Il neoliberismo è in crisi. Dobbiamo ripensare tutta l’economia investendo nelle politiche sociali. - THE VISION

Un’idea è culturalmente egemone quando scava così tanto nel profondo dell’inconscio collettivo da essere data per scontata e diventare senso comune. A quel punto diventa così pregnante da costruire le categorie concettuali con le quali interpretiamo la realtà, fino a produrre comportamenti, valori e istituzioni che la proteggono. Dal punto di vista economico, e non solo, durante gli ultimi quarant’anni abbiamo assistito a questo fenomeno con il neoliberismo. Oggi, per fortuna, quest’idea è stata finalmente messa in discussione.

Il neoliberismo è una dottrina economica fondata sulla libertà del mercato. In tempi e modi diversi, economisti neoliberisti come Friedrich von Hayek e Milton Friedman, hanno sostenuto che l’economia, per funzionare al meglio, dovesse sbarazzarsi del settore pubblico e delle sue regole farraginose, limitando al massimo il ruolo dello Stato. Tutto deve essere nelle mani delle imprese, a cui viene chiesto esclusivamente di seguire la massimizzazione del proprio utile. Ne consegue un’agenda caratterizzata da privatizzazioni (anche di beni e servizi considerati essenziali come sanità e istruzione), tagli al welfare, rigida politica fiscale (“austerity”) e deregolamentazione di tutti i settori, soprattutto quello finanziario. Il neoliberismo diventa il paradigma economico dominante negli anni Ottanta, grazie alla reaganomics del presidente americano Ronald Reagan e alle politiche di Margaret Thatcher, la lady di ferro, Primo ministro del Regno Unito. Giocano un ruolo fondamentale anche alcuni attori non statali: dai media, come le importanti testate inglesi Financial Times e The Economist, alle organizzazioni internazionali, come il Fondo Monetario Internazionale o la Banca Mondiale, la cui posizione allineata sulle politiche neoliberiste ha preso addirittura un nome: Washington consensus.

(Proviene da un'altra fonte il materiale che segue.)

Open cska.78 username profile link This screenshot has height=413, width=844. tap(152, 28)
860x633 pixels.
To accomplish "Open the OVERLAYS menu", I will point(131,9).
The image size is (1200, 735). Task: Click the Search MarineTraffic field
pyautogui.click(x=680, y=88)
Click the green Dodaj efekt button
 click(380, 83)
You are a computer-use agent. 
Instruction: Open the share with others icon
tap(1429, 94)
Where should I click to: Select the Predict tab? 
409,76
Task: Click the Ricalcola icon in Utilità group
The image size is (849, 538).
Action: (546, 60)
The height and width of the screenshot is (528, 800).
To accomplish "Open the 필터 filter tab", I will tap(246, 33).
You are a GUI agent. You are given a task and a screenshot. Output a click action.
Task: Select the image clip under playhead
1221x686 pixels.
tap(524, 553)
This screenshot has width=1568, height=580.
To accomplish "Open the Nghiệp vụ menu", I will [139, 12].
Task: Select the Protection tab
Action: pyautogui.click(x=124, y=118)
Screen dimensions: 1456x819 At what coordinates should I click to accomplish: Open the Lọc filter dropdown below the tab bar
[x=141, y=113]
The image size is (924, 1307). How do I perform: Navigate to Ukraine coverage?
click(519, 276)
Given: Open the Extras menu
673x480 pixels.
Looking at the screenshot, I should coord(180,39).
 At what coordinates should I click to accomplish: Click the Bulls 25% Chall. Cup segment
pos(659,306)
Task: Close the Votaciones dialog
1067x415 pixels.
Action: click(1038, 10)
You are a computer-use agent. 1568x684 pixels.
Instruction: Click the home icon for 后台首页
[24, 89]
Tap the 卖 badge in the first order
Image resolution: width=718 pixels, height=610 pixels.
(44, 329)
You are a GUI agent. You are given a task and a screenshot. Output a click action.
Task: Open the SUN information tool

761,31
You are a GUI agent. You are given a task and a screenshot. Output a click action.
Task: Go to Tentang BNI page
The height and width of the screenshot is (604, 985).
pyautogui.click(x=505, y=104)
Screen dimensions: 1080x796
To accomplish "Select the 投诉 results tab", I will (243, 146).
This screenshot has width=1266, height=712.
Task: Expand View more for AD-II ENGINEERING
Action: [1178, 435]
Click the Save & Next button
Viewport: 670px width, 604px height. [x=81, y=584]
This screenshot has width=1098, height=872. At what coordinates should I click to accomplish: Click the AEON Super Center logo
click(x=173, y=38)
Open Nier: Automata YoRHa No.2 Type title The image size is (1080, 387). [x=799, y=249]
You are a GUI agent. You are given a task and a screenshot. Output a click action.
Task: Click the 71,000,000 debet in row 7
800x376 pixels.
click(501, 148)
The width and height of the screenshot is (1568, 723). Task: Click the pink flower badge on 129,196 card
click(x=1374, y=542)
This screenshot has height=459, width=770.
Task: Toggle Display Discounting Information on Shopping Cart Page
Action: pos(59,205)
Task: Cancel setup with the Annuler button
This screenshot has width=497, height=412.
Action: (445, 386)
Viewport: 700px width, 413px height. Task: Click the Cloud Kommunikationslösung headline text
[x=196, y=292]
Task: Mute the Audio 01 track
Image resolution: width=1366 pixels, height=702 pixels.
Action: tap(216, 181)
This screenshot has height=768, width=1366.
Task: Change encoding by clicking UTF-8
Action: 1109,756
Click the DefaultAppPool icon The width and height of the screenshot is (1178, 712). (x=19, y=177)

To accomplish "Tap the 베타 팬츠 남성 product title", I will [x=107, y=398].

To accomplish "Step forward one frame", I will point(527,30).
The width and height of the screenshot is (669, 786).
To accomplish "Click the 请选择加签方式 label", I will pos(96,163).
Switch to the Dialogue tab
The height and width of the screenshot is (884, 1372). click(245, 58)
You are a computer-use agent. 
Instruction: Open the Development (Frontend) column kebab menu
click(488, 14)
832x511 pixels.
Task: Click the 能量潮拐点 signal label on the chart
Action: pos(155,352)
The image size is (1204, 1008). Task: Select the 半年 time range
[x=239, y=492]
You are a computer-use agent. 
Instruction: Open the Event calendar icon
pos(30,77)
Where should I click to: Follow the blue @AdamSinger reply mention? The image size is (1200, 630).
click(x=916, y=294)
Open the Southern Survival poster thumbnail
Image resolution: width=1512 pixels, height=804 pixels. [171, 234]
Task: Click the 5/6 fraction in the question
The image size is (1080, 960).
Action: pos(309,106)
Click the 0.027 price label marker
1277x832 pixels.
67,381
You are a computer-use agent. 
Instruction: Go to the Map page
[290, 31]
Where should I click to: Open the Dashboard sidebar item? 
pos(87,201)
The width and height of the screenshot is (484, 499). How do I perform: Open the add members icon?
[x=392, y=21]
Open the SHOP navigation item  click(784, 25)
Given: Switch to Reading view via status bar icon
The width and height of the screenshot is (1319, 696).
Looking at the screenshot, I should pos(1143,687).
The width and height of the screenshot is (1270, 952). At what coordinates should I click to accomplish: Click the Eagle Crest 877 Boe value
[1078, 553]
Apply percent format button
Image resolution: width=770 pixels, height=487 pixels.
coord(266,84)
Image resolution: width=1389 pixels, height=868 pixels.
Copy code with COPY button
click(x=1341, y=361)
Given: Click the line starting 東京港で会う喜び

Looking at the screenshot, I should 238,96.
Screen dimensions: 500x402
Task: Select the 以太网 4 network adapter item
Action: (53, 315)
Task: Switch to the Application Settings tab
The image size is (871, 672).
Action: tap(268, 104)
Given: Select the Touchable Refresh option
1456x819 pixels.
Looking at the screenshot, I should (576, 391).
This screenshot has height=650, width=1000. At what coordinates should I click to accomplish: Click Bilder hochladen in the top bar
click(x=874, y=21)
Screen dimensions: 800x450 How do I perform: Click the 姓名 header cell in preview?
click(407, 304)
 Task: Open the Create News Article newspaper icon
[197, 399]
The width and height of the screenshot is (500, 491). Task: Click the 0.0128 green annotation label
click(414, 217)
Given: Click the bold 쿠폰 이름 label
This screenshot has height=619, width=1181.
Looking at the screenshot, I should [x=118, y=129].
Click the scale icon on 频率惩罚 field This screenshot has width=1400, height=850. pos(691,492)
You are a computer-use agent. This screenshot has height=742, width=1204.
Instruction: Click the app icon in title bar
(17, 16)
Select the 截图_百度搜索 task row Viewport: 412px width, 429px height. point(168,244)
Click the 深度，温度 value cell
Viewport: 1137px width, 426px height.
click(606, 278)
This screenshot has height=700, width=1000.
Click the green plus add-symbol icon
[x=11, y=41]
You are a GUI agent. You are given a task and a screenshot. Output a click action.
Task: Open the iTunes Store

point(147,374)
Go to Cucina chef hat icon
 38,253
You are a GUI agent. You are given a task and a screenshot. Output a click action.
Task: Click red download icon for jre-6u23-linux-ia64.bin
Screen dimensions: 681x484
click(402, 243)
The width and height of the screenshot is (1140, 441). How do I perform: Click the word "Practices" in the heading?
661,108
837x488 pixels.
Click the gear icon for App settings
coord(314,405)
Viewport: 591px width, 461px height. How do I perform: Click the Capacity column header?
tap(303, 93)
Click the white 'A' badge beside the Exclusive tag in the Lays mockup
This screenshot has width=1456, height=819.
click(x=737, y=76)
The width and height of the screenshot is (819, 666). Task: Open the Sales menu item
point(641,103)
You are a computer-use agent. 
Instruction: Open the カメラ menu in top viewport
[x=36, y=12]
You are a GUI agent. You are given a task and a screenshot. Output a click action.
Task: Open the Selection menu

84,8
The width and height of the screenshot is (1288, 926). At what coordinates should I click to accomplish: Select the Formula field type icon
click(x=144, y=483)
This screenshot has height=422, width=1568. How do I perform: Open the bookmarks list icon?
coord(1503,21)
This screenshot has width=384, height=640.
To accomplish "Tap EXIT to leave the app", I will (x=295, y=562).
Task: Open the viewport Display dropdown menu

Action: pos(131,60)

L’economista americano Milton Friedman, New York, 1986.

Prima che dottrine e istituzioni economiche, il neoliberismo è un’ideologia: è l’idea, spacciata come neutrale e impolitica, ma in verità subdolamente di parte, che lo Stato e il settore pubblico siano un male necessario e che tutto il bene risieda nel privato. Questa, a sua volta, è la conseguenza di un assunto più profondo: la società non esiste, ci sono soltanto privati cittadini, che perseguono i loro interessi personali. A dirlo fu proprio la stessa Thatcher.

Il livello di diffusione di questa idea non è dimostrato soltanto dalle istituzioni che ha contribuito a costruire (inclusa l’Unione Europea), ma anche dal livello di resistenza che ha dimostrato davanti ai disastri provocati a livello globale. Prendiamo la crisi finanziaria del 2008. Allora il responsabile era sotto gli occhi di tutti: come è stato spiegato dagli studi accademici e raccontato dai film, la crisi era stata provocata dalle politiche neoliberiste, e in particolare dall’assunto che i mercati finanziari, per funzionare al meglio, non dovessero essere regolati. E invece fu proprio la mancanza di una legislazione pubblica che permise alle grandi banche e alle agenzie di rating di creare un sistema economico bacato, il cui collasso ebbe effetti devastanti sulla vita di milioni di persone.

Margaret Thatcher

Allora il neoliberismo ne uscì illeso. Come ha scritto Philip Mirowski nel suo Never Let a Serious Crisis Go to Waste: How Neoliberalism Survived the Financial Meltdown il problema fu che l’ideologia neoliberista era diventata così pervasiva che anche le prove più plateali del suo fallimento non potevano altro che essere interpretate in modo fuorviante, con l’effetto di rafforzare questa stessa ideologia invece che metterla in discussione, come fossero l’errore che conferma la regola. Lo dimostra bene il rigido regime di austerity che fu applicato pochi anni dopo dalla troika (Commissione Europea, Banca Centrale Europea e Fondo Monetario Internazionale) proprio durante la crisi dell’Euro, che mise in ginocchio interi Paesi come la Grecia.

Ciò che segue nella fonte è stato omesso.